### DATA TO USE
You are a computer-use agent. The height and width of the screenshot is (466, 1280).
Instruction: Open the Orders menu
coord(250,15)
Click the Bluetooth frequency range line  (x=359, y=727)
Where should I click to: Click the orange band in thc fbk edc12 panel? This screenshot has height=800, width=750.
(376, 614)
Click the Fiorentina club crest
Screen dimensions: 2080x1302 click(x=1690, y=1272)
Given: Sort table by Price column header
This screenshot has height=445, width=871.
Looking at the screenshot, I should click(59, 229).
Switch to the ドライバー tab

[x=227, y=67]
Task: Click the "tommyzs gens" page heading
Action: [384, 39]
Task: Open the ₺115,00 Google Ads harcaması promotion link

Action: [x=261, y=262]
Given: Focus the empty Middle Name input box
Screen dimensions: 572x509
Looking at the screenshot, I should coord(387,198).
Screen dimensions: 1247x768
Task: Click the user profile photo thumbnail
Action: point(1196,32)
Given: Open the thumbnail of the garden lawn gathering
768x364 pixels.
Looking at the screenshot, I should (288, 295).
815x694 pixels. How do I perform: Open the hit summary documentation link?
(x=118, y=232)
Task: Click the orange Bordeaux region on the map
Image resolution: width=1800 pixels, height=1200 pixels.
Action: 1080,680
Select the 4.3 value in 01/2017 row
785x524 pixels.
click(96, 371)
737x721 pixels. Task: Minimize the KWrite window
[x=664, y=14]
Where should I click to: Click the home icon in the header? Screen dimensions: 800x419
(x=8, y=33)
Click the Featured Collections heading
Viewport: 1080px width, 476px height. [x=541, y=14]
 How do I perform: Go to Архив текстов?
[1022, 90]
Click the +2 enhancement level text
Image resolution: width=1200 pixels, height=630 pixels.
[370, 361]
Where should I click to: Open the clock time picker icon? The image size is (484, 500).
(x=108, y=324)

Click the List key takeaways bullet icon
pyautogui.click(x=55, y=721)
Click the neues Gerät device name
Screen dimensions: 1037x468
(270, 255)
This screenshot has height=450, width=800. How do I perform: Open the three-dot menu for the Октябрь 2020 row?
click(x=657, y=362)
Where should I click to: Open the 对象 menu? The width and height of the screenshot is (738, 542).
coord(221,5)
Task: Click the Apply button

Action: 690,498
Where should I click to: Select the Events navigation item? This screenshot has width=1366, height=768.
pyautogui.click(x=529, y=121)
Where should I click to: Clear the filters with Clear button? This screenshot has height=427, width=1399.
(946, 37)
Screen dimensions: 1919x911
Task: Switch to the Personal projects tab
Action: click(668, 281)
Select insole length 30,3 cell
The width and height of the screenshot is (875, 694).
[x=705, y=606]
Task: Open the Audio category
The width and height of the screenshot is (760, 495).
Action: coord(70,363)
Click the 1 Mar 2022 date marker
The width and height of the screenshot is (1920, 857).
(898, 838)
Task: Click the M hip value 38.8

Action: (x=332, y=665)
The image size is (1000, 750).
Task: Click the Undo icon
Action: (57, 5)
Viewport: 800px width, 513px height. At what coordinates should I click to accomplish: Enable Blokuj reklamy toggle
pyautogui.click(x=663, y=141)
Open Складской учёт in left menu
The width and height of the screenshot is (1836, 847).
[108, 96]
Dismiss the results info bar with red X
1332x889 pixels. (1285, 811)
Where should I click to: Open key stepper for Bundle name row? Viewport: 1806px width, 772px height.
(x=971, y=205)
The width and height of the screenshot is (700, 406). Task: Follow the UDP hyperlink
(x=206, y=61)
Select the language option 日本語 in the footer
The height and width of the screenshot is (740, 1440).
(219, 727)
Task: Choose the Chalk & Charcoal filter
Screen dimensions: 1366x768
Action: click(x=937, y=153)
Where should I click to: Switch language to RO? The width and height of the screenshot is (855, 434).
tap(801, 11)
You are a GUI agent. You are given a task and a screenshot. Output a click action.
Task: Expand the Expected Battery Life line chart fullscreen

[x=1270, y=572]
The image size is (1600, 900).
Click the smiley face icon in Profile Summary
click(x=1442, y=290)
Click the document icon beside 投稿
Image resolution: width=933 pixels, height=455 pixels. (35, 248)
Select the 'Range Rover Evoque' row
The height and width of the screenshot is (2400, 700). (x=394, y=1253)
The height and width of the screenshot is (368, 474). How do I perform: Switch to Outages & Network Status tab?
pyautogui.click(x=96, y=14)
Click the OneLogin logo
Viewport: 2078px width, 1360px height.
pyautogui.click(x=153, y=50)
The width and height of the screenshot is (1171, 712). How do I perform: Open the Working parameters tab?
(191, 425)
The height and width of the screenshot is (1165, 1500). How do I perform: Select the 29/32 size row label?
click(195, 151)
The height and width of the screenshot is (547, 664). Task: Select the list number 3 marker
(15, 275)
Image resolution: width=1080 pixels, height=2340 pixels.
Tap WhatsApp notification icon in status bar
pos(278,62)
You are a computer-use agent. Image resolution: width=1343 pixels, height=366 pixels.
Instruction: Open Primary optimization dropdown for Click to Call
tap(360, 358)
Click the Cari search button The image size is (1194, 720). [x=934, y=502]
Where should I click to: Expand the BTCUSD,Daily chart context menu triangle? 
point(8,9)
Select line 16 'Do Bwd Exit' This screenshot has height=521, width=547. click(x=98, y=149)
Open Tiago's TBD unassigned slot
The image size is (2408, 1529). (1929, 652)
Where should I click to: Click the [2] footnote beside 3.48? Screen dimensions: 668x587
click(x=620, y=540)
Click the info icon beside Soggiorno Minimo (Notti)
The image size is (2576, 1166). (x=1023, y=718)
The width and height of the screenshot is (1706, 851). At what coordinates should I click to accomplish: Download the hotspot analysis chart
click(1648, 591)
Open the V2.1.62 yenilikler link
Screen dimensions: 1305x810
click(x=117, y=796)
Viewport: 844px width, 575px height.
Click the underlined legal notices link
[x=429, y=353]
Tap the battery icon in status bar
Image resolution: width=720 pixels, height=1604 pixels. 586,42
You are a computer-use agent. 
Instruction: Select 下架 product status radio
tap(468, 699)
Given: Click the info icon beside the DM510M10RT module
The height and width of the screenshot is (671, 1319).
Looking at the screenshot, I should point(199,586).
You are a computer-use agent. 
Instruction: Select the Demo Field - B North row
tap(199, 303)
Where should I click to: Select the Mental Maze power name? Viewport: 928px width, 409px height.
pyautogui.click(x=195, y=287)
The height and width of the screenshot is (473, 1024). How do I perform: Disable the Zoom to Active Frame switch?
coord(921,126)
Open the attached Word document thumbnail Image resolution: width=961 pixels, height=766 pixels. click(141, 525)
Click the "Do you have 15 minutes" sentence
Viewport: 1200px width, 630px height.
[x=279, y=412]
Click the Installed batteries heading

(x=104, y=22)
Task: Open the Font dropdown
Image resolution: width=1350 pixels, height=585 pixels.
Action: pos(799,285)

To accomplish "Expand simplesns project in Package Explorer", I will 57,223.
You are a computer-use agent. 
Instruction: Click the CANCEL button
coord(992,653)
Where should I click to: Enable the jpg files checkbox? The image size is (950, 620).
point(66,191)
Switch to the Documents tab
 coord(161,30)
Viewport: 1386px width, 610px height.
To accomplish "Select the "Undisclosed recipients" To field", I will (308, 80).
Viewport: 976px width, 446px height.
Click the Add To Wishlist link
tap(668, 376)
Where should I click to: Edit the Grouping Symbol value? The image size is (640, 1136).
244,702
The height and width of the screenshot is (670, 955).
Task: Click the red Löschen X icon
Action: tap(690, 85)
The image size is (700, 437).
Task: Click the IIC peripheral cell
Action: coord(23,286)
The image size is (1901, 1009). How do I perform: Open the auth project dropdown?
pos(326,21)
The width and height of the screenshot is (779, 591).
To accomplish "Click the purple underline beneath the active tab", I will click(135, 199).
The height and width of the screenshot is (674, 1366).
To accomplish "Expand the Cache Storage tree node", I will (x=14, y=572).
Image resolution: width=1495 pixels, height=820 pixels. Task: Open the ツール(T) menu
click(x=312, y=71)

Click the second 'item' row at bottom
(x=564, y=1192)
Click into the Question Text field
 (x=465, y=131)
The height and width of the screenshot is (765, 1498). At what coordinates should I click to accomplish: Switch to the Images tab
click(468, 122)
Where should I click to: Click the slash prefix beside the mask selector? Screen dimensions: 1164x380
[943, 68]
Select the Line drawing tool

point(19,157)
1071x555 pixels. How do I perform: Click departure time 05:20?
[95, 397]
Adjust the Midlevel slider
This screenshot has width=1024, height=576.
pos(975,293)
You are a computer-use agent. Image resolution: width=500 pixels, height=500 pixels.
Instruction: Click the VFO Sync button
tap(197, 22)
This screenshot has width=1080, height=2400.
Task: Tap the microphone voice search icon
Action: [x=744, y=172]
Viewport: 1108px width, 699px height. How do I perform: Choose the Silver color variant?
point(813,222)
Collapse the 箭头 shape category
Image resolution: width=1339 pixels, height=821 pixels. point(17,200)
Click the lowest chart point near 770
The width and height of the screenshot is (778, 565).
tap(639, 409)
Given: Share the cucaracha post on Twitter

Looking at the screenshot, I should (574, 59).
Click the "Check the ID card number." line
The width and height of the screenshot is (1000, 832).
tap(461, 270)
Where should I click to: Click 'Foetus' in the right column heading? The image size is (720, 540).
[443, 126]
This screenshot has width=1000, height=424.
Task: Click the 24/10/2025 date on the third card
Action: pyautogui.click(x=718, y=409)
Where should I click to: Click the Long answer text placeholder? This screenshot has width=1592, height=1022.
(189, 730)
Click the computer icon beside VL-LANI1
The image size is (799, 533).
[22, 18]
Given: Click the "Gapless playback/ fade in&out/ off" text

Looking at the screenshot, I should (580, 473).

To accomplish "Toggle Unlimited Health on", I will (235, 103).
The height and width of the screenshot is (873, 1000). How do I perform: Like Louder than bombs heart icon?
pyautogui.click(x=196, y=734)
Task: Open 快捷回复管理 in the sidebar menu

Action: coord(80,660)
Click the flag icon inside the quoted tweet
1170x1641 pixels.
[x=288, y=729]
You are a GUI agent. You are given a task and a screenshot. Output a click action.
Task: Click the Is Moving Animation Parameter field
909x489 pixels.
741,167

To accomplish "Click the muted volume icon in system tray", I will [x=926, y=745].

### WHAT IS EXPECTED
Using the records above, filter out every line that lacks the string "will" and copy the rest.

### RESPONSE TO THIS TASK
To accomplish "Expand simplesns project in Package Explorer", I will 57,223.
To accomplish "Select the "Undisclosed recipients" To field", I will (308, 80).
To accomplish "Click the purple underline beneath the active tab", I will click(135, 199).
To accomplish "Expand the Cache Storage tree node", I will (x=14, y=572).
To accomplish "Toggle Unlimited Health on", I will (235, 103).
To accomplish "Click the muted volume icon in system tray", I will [x=926, y=745].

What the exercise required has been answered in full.